Pao Hsin-hsuan (; born 1 September 1992), known as Michelle Pao, is a Taiwanese footballer who plays as a midfielder for Taiwan Mulan Football League club Taichung Blue Whale and the Chinese Taipei women's national team. Pao played collegiate soccer for Pepperdine University.

Youth career
Michelle Pao played for Pepperdine during her college years between 2010 and 2014; and is the first player of the university to earn four-time All-WCC first team honors; and was also four-time NSCAA All-West Region pick.

Professional career

Vittsjö GIK
Pao was the 24th selection in 2014 NWSL College Draft by Sky Blue FC. However, Michelle Pao did not join Sky Blue and instead went to play for Vittsjö GIK in Sweden.

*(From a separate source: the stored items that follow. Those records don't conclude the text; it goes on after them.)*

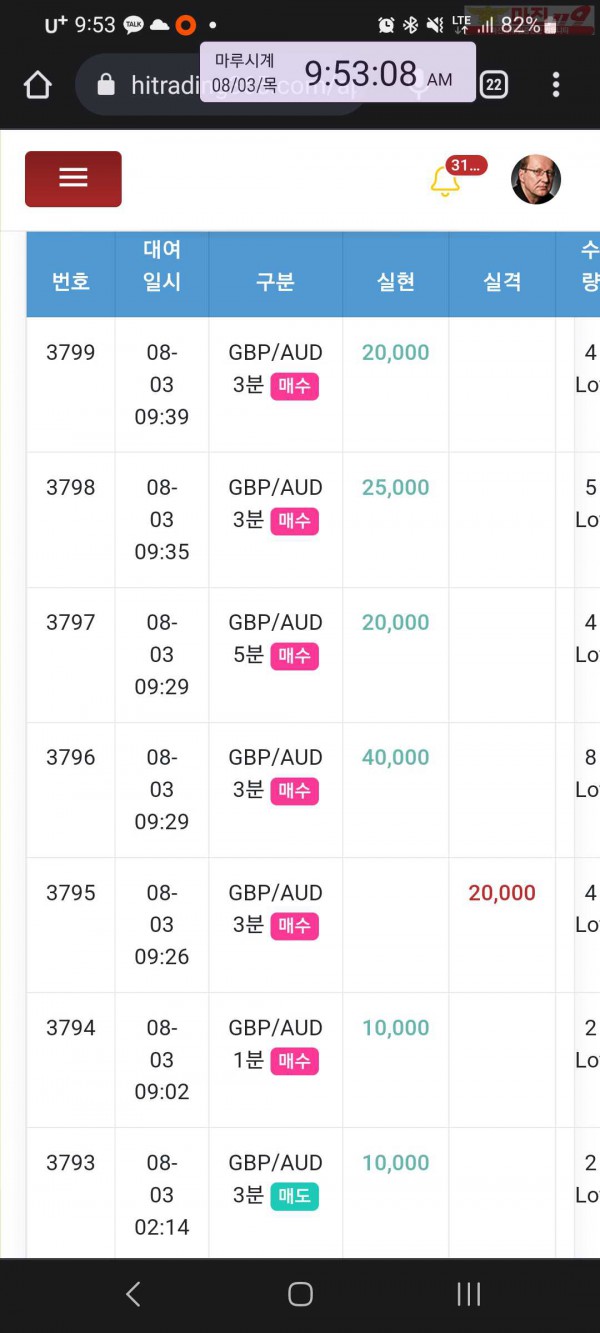Open the browser tab switcher showing 22
The height and width of the screenshot is (1333, 600).
pyautogui.click(x=493, y=85)
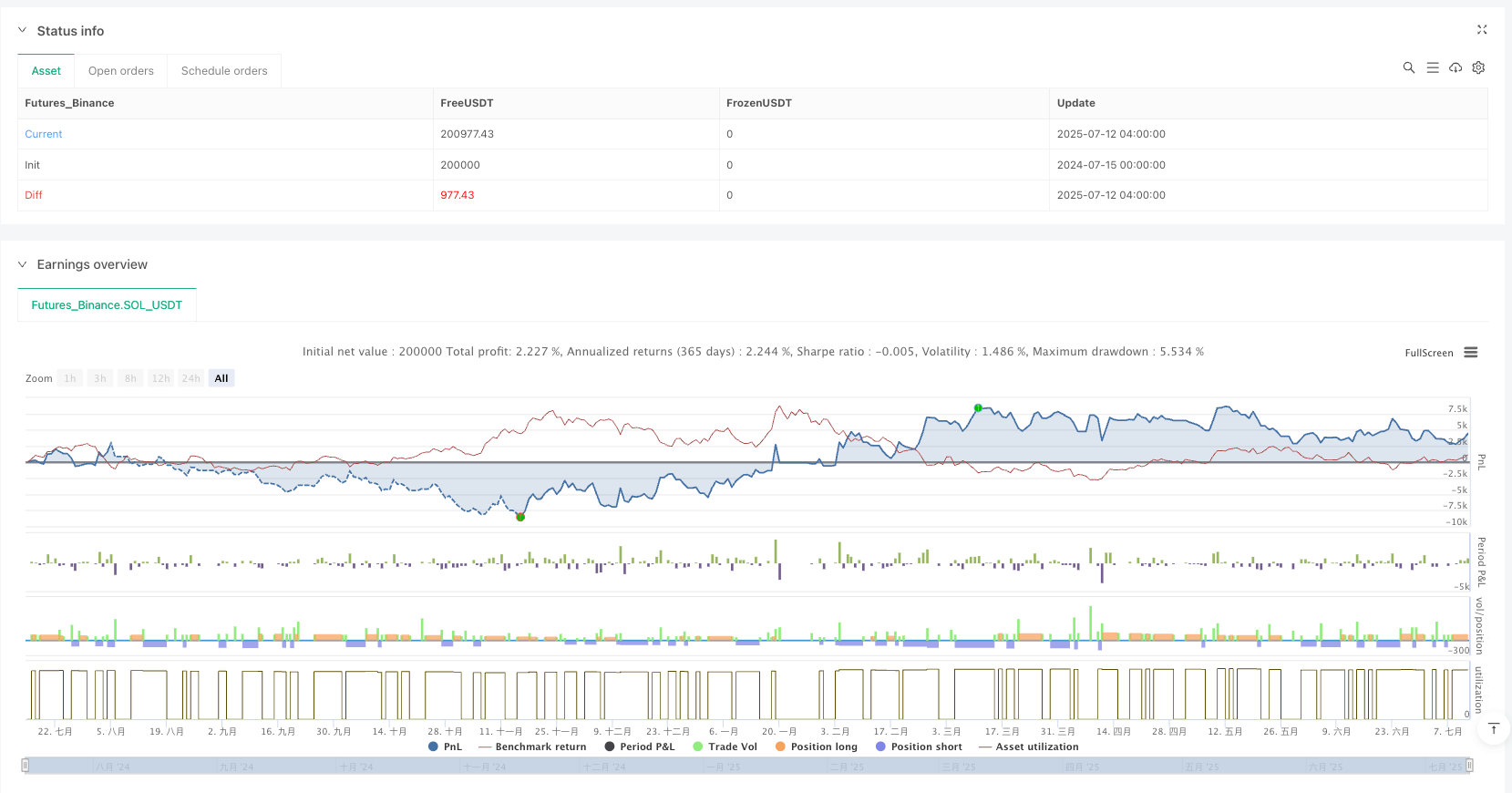1512x793 pixels.
Task: Switch to the Open orders tab
Action: (121, 71)
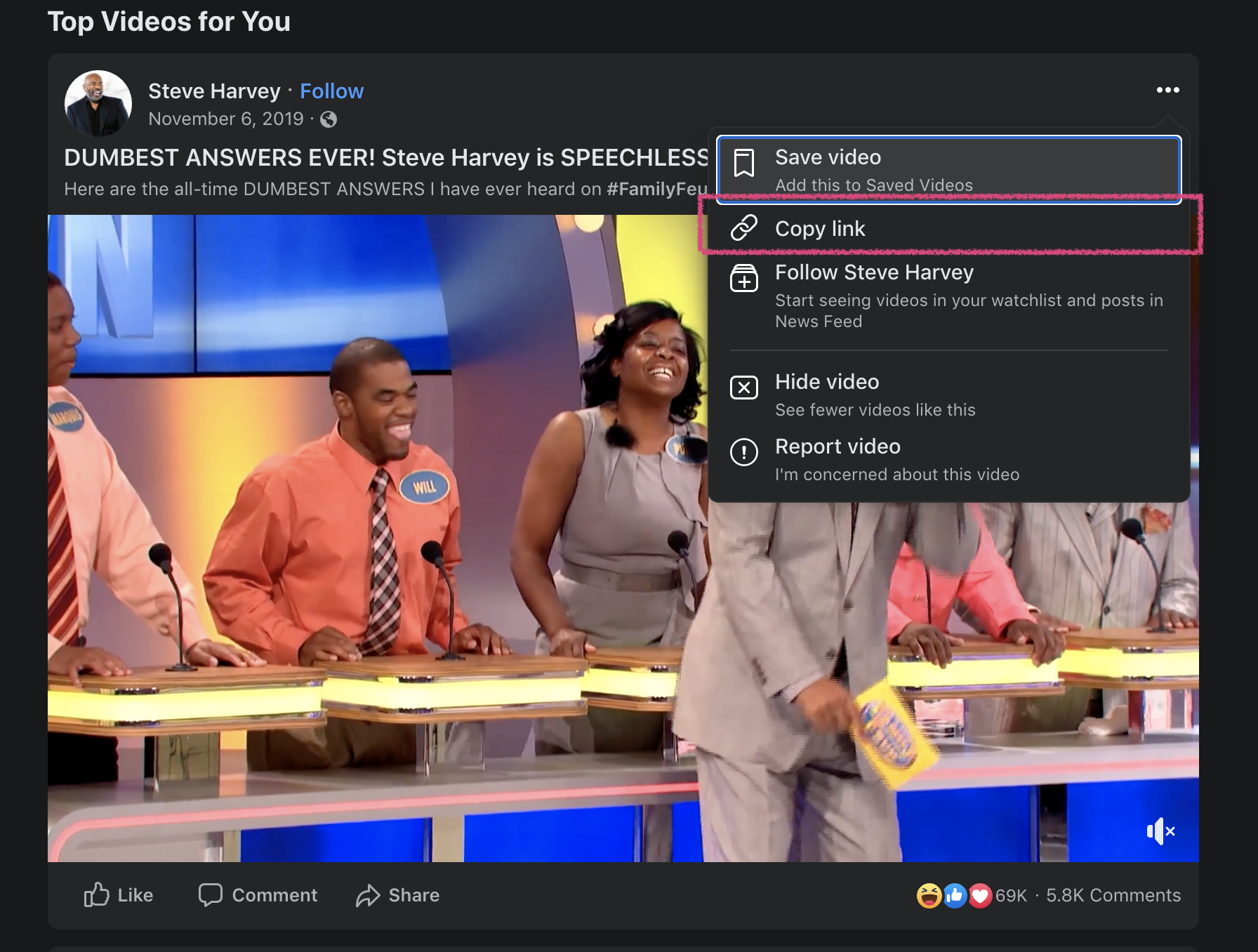Click the Comment speech bubble icon
This screenshot has width=1258, height=952.
[x=210, y=894]
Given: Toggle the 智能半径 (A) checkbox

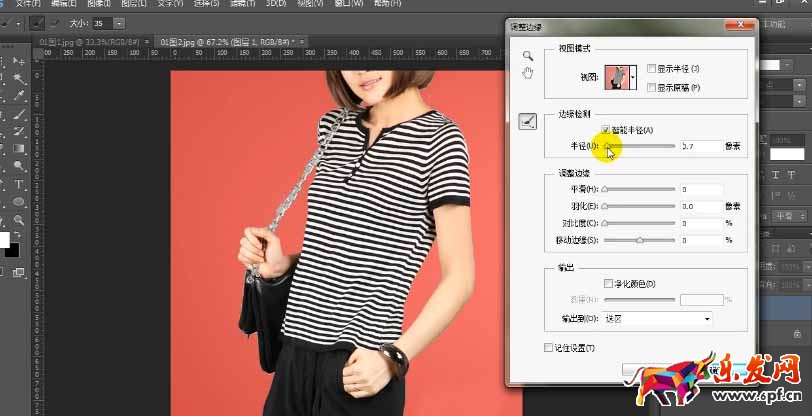Looking at the screenshot, I should [607, 130].
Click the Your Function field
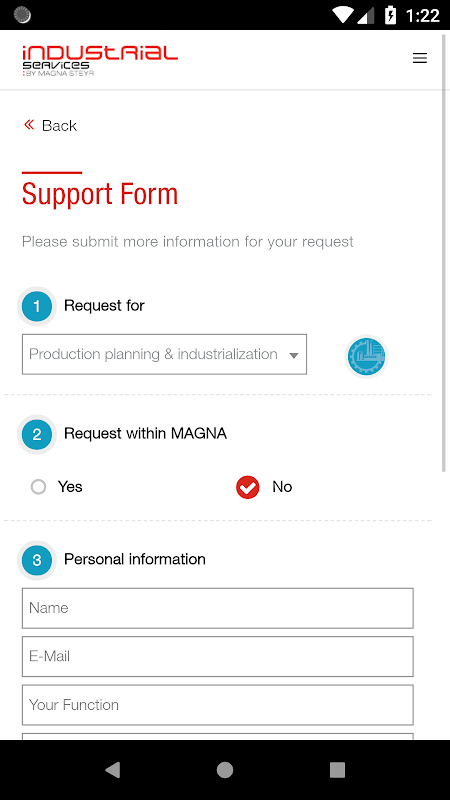Viewport: 450px width, 800px height. click(x=217, y=705)
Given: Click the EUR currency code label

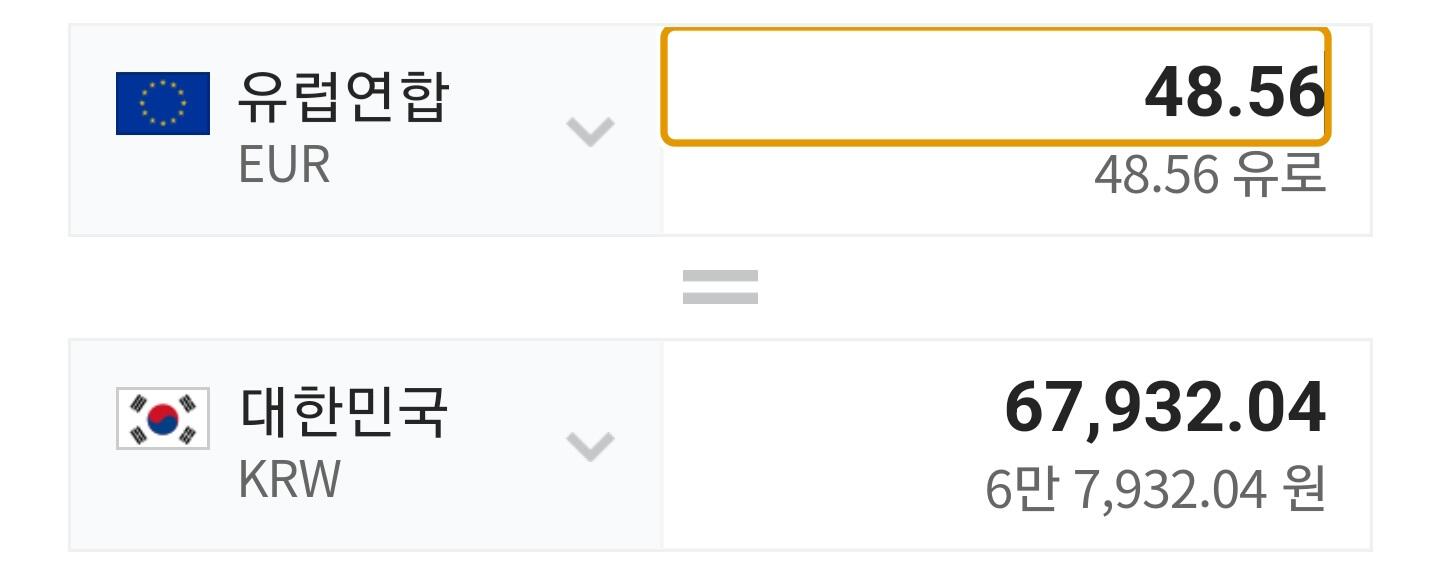Looking at the screenshot, I should click(284, 165).
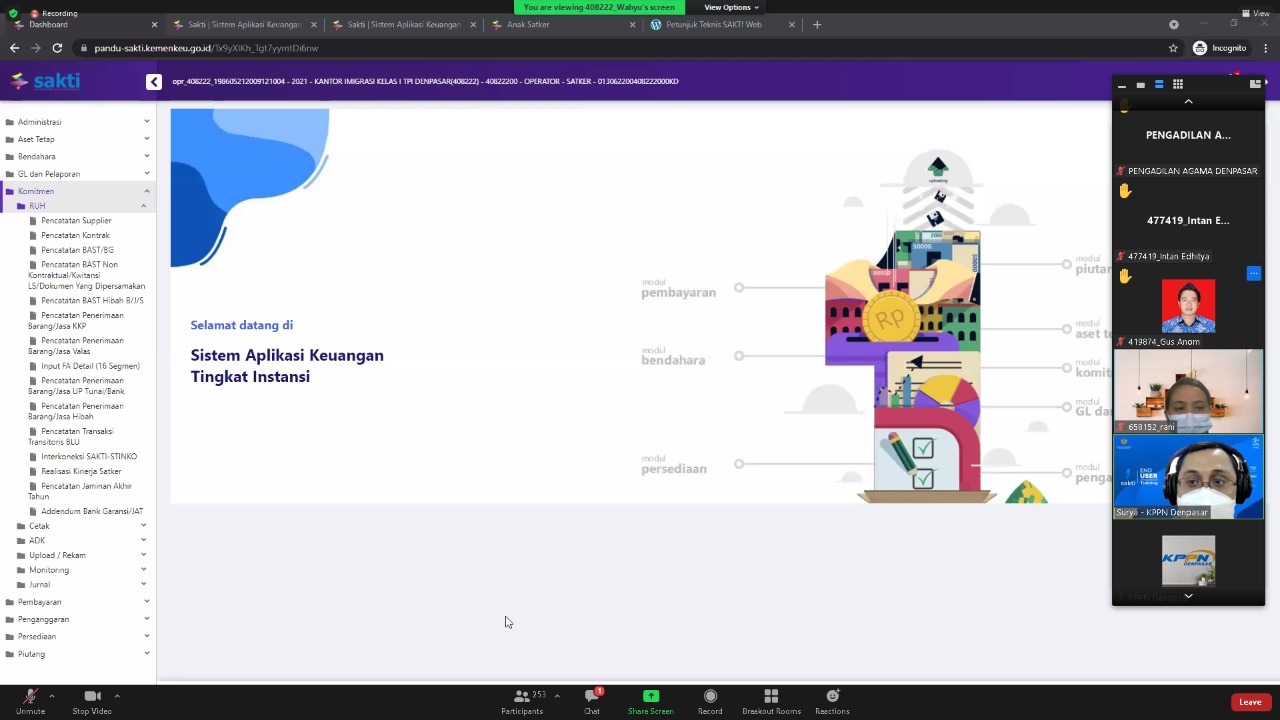
Task: Bookmark this page with the star icon
Action: point(1173,48)
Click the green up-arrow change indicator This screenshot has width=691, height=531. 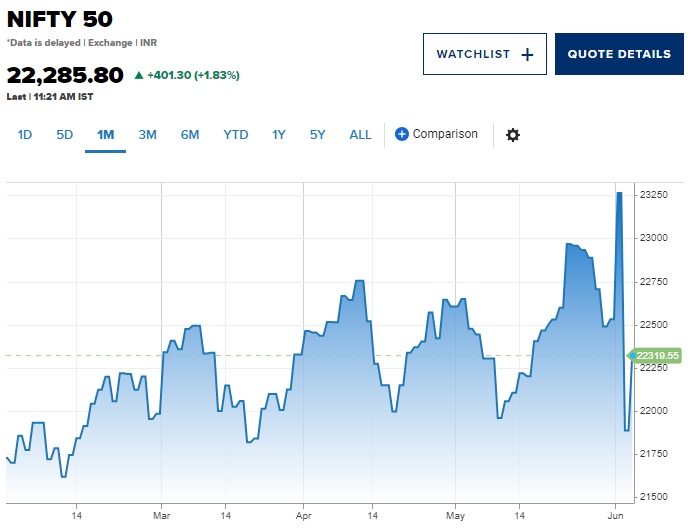(138, 75)
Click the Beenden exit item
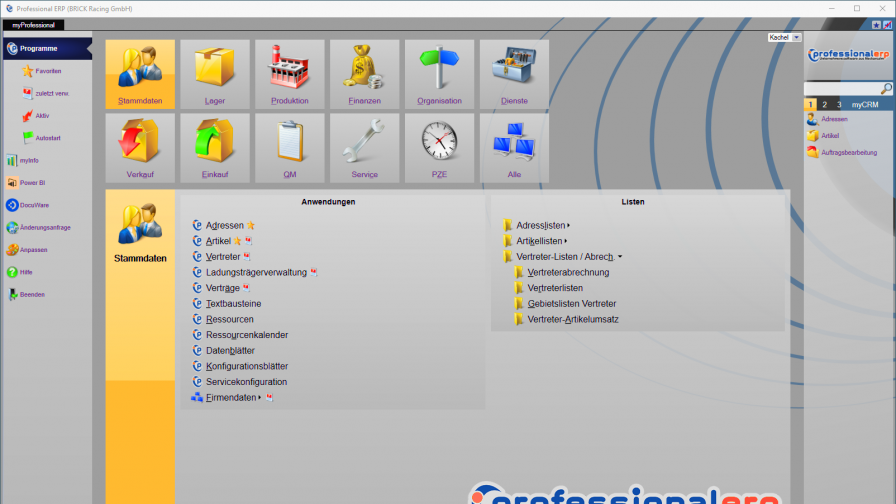 [33, 295]
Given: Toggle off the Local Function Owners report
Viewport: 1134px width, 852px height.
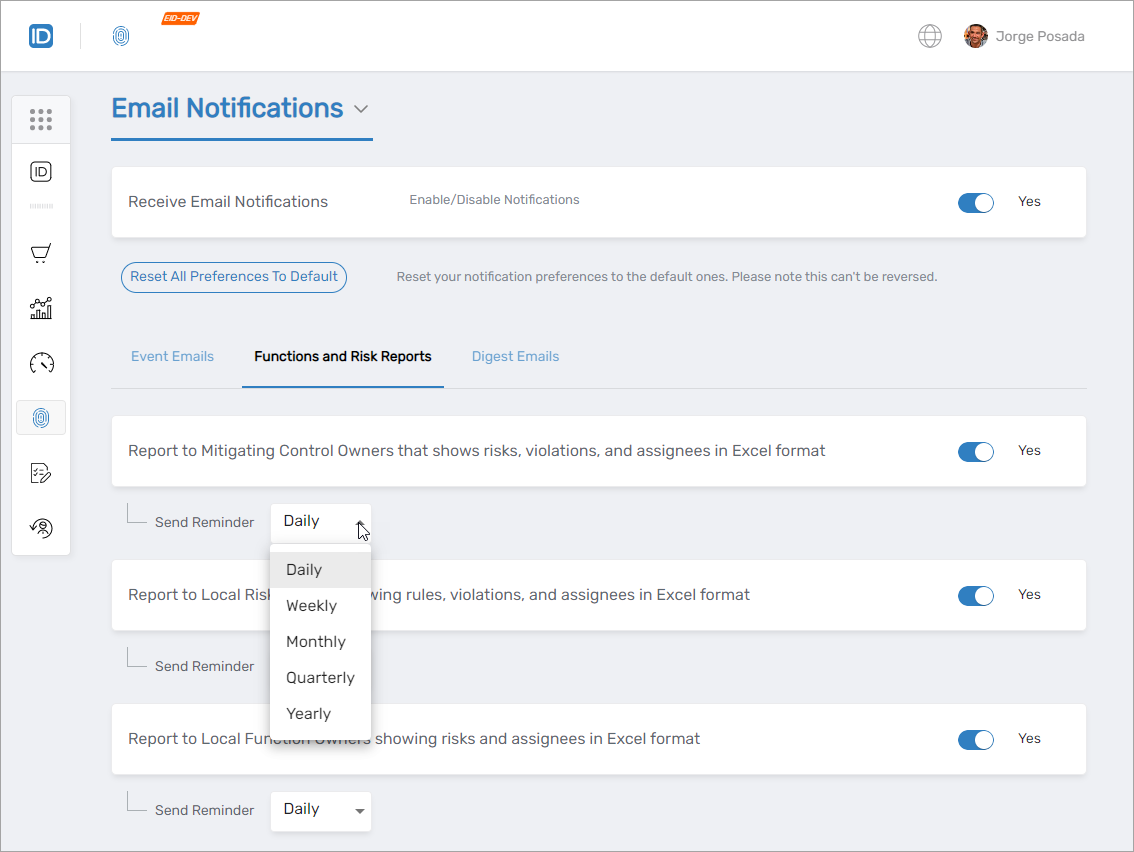Looking at the screenshot, I should coord(976,738).
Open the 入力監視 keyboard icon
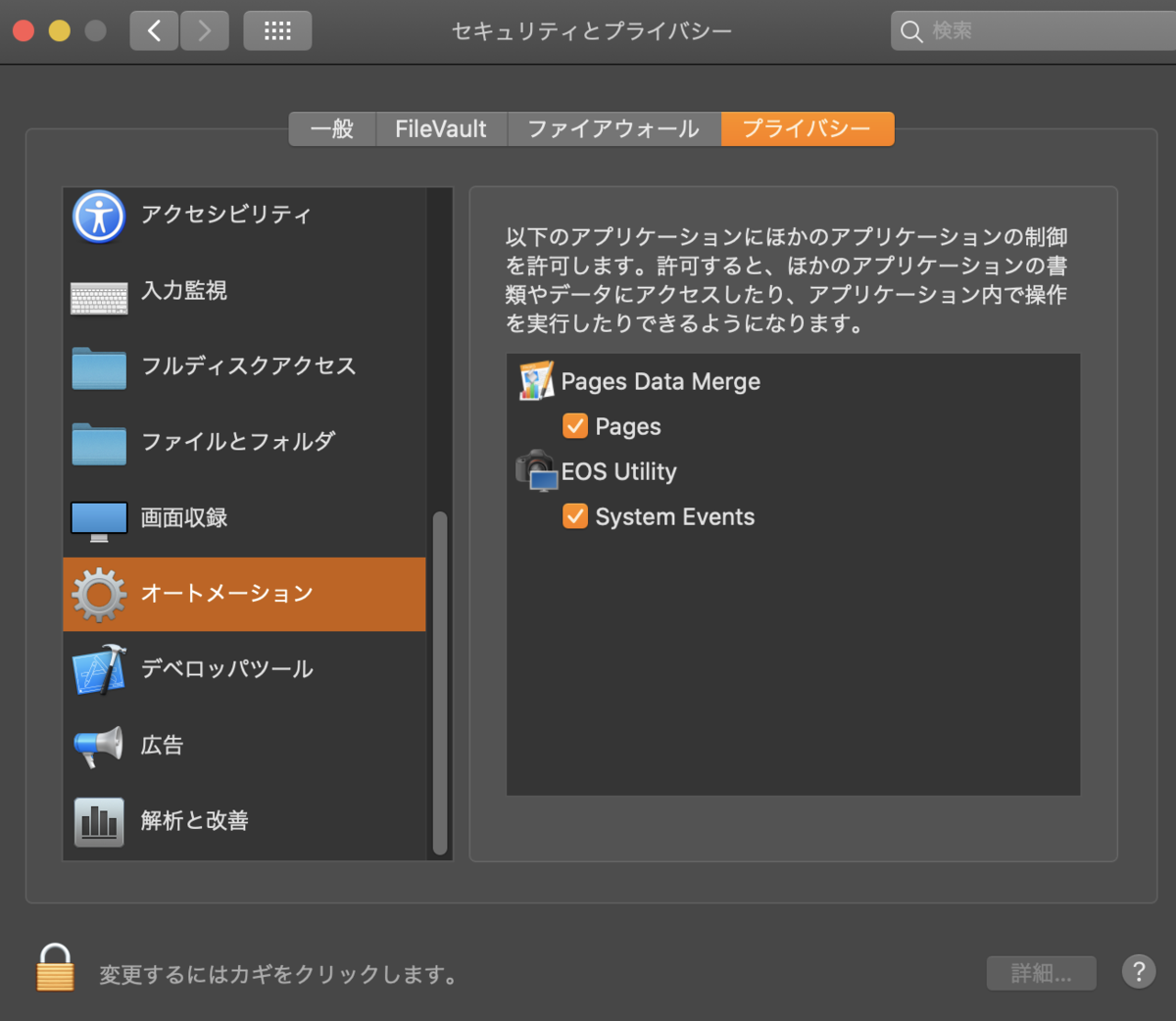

Nojima Stella Kanagawa Sagamihara
In February 2016, Japan Women's Football League Division 2 club Nojima Stella Kanagawa Sagamihara announced that the club had signed Pao. Pao finished the 2016 season as the top scorer with 11 goals in the 2016 L. League Division 2. Nojima Stella Kanagawa Sagamihara finished first in the Division 2 and thus promoted first in history to the Division 1.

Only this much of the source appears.